In this study the meaning of extraterritorial human rights obligations is examined, in terms of principle 8 of the Maastricht Principles on Extra-territorial Obligations of States in the Area of Economic, Social and Cultural Rights. It includes first, ‘Obligations relating to the acts and omissions of a State, within or beyond its territory, that have effects on the enjoyment of human rights outside of that State’s territory’ and secondly, ‘obligations of a global character that are set out in the Charter of the United Nations and human rights instruments to take action, separately, and jointly through international cooperation, to realise human rights universally.’
This study finds that, at the global level, the RTD is commonly recognized by the international community but not really legally binding. However, under the African human rights system, the RTD is guaranteed under Article 22 of the African Charter on Human and Peoples Rights (the African Charter) and is binding on the African States which are signatories to the African Charter. Furthermore, the present EPAs and the negotiating process have a negative impact on the realisation of RTD in sub-Saharan Africa.
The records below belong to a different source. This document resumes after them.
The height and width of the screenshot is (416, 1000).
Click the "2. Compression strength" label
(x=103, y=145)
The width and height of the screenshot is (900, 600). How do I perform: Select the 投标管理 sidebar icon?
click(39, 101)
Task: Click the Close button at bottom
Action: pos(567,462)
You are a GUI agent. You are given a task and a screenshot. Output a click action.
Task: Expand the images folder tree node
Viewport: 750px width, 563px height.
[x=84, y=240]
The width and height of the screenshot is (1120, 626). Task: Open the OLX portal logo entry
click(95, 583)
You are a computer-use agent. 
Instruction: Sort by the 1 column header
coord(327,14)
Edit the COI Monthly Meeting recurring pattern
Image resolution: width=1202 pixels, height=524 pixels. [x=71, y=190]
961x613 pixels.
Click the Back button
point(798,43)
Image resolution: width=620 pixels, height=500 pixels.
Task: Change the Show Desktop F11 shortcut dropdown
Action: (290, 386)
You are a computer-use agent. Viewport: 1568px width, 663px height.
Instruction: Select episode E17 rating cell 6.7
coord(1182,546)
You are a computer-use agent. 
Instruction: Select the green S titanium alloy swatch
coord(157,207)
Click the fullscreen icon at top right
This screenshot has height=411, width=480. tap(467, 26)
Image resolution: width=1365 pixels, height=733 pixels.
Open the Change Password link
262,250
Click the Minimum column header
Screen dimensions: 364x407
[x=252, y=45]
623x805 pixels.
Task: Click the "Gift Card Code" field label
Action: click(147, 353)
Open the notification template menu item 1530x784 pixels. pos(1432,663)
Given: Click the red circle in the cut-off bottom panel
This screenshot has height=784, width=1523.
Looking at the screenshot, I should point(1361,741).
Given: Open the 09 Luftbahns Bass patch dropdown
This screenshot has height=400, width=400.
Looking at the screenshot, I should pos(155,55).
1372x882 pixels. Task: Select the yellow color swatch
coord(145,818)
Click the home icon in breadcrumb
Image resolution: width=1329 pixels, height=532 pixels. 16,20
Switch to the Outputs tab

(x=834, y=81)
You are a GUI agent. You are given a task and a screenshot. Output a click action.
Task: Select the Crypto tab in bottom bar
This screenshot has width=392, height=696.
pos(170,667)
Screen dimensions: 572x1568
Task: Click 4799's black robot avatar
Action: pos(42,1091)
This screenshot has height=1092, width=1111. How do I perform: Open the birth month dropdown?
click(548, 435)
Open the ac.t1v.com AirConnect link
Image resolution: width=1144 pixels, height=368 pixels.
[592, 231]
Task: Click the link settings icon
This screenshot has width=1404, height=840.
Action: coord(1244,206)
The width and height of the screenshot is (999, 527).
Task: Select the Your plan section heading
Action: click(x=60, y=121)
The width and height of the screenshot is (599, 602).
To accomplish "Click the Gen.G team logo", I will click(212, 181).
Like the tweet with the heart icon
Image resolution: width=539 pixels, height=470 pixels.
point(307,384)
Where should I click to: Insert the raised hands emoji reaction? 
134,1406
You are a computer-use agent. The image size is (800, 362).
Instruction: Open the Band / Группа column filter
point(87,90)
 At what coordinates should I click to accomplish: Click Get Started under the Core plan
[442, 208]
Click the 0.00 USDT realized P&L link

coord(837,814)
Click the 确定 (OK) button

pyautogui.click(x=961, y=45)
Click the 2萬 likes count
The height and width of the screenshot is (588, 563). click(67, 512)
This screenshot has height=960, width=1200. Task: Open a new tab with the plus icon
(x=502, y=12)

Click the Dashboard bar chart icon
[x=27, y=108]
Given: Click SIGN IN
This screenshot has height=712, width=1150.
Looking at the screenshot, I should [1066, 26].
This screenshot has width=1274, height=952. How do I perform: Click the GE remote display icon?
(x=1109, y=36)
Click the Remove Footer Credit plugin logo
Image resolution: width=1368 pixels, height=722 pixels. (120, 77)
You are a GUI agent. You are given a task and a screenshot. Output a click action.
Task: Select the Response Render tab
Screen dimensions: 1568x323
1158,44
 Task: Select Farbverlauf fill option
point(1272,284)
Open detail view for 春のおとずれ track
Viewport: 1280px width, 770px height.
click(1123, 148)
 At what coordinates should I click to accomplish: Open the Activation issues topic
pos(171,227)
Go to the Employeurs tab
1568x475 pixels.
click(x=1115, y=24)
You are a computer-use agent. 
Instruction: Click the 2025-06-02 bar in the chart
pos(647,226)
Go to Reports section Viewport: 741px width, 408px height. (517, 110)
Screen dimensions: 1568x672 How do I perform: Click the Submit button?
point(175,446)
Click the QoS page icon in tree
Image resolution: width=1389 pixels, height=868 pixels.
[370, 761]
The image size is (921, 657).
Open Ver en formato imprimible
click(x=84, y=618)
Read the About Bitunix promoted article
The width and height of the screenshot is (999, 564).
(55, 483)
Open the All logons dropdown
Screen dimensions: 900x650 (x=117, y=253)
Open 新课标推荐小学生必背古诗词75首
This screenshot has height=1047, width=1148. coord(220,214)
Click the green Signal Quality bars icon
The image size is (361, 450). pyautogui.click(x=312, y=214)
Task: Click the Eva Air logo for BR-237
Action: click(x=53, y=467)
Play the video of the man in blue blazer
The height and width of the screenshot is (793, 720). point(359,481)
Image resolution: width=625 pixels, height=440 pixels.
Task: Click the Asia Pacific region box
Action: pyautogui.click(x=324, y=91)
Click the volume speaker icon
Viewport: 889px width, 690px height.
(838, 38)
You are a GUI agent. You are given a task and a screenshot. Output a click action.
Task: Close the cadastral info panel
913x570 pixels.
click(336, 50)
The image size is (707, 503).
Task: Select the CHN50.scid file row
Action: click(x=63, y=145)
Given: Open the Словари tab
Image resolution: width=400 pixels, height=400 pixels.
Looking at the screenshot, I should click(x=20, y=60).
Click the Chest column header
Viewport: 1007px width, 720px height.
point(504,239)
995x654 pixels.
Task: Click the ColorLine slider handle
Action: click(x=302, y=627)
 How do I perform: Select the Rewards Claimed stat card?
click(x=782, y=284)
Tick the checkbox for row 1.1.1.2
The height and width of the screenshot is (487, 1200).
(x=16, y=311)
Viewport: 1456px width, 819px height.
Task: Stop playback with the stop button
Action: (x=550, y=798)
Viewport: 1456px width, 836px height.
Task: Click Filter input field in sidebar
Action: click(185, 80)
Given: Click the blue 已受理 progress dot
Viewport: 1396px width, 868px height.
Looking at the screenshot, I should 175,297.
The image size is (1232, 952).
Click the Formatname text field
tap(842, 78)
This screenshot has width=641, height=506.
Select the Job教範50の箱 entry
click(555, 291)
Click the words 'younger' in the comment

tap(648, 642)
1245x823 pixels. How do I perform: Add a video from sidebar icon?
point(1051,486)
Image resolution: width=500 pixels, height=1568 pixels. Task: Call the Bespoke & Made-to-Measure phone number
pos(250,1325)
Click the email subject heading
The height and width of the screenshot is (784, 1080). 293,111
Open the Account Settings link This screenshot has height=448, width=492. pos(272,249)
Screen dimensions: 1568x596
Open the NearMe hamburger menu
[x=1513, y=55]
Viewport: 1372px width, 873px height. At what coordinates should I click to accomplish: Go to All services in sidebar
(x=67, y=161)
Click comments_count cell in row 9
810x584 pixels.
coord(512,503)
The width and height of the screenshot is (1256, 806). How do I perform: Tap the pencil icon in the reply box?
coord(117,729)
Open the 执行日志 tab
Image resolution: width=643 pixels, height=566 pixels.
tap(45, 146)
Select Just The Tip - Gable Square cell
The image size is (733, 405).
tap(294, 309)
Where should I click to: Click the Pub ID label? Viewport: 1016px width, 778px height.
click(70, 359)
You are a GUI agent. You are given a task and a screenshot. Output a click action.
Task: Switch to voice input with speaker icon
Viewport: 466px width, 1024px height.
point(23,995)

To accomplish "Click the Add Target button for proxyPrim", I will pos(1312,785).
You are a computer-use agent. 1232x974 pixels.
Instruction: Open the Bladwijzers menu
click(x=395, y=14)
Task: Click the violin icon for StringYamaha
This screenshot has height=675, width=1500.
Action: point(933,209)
The EU has extra-territorial human rights obligation under the TEU, TFEU and the EU Charter. Although the EU is not a signatory to the Declaration on the right to development neither is she a signatory to the two Conventions but has respected the rights protected under the two Conventions extra-territorially. Therefore, the EU can leverage its extra-territorial human rights obligation under the TEU to respect and promote the realisation of the RTD in Africa through its trade relations.